Tokio Marine & Nichido Fire Insurance (China) was the first foreign property insurance company to enter China. It has been operating in the country and been actively involved in China's economic development for 29 years.

More than 20 years ago, Fujita visited the Chinese mainland twice and worked and lived in Beijing and Shanghai. In April 2021, she returned to Shanghai to work as an executive director and president of Tokio Marine & Nichido Fire Insurance Company (China), and the company will soon celebrate its 30th year of development in China.

First Steps

Established in 1879, Tokio Marine is Japan's oldest insurance company and had already established business ties with China before entering the country.

As early as 1972, Tokio Marine began cooperating with Chinese insurance companies in reinsurance and marine cargo insurance, resolving claims issues faced by Japanese insurance companies providing insurance policies for Japanese exports to China.

In 1980, Tokio Marine established a representative office in Beijing, becoming the first foreign insurance company to do so. In 1992, Shanghai was designated by the State Council as the first pilot city for opening up the insurance sector in China. In 1993, Tokio Marine established its representative office in Shanghai. In 1994, it established its Shanghai branch, which became the first foreign-invested property insurance company approved to operate in China.

Fujita still remembers that the first policy issued by Tokio Marine & Nichido Fire Insurance Shanghai Branch was signed on Sept 27, 1994.

The entry of foreign-funded insurance companies, including Tokio Marine, into Shanghai led to a rapid increase in the overall market share of foreign-funded insurance companies.

The market share grew from 0.51 percent in 1993 to 9.35 percent by the end of 1995. Shanghai's insurance market became diversified and multi-level, making it the city with the largest number of insurance companies in China at that time.
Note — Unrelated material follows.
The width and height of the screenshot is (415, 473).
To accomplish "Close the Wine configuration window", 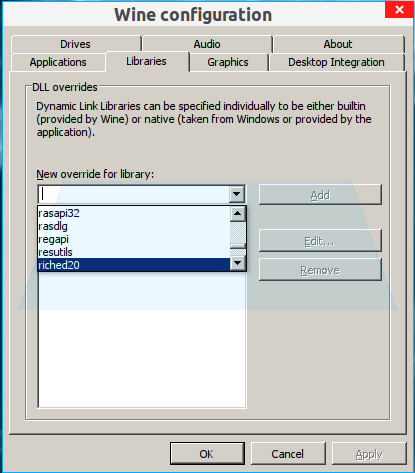I will (399, 10).
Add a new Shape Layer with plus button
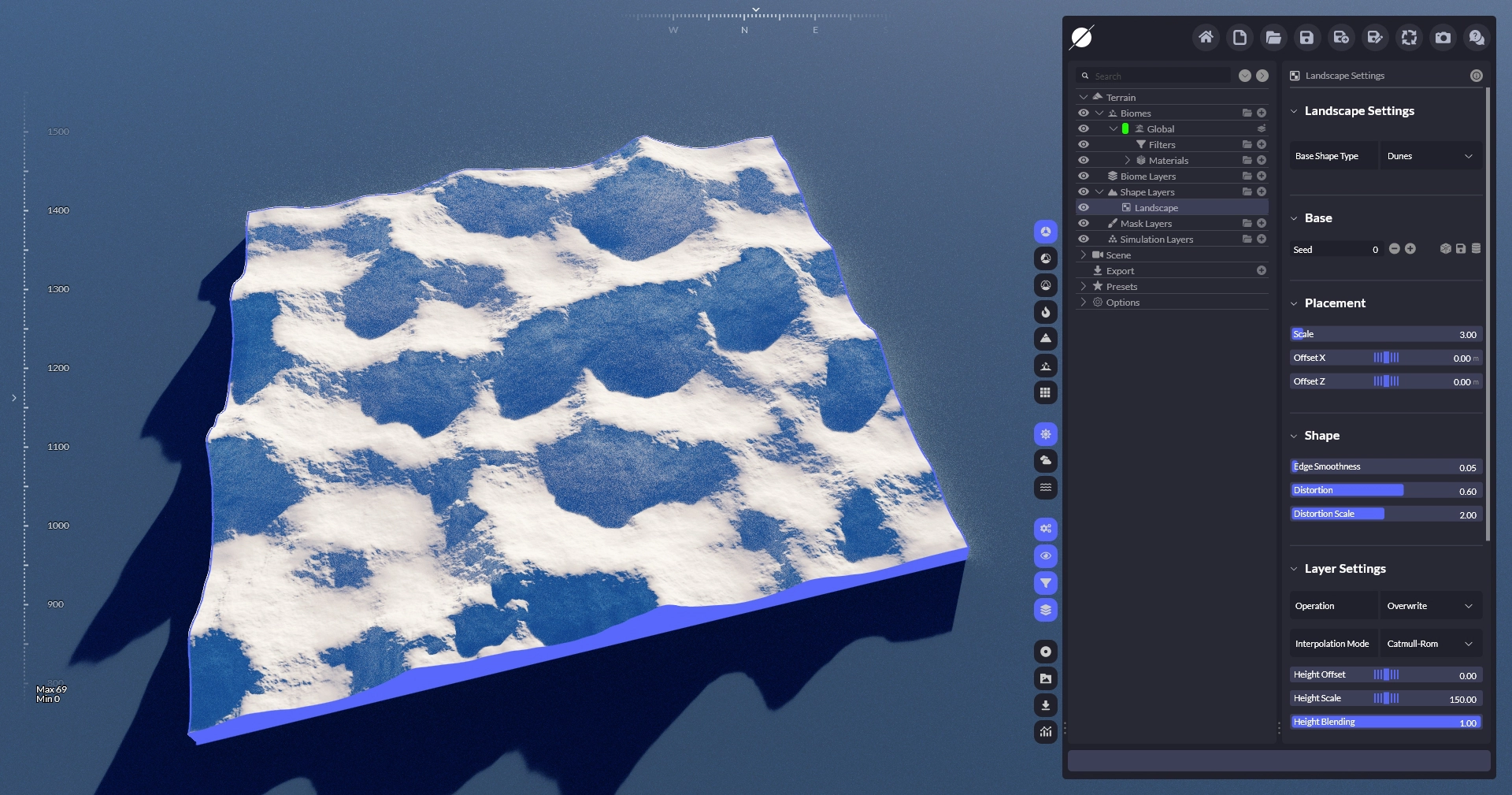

By the end of 2000, the premium income of the Shanghai insurance market had reached 12.72 billion yuan, with an average annual growth rate of 38.7 percent.

Fujita recalls that finding an office location was challenging when she first arrived in Shanghai. Before the mid-1980s, if a company needed to establish an office in Shanghai, it could only rent a suite in a high-end hotel. It was not until 1985 that the first foreign office building in Shanghai, the Union Building, was completed. The construction period for office buildings was usually around three years. Therefore, when preparing to establish a branch in Shanghai, finding an office building was a complicated process, which was eventually resolved through coordination and cooperation among the parent company and other parties.

Fujita reflects on the significant changes in Shanghai's landscape, particularly in the Lujiazui Financial City, which has transformed into a forest of high-rise buildings.

Since 2017, China has become the world's second-largest insurance market. The development of Tokio Marine in the country is a microcosm of the gradual opening up of the Chinese insurance industry.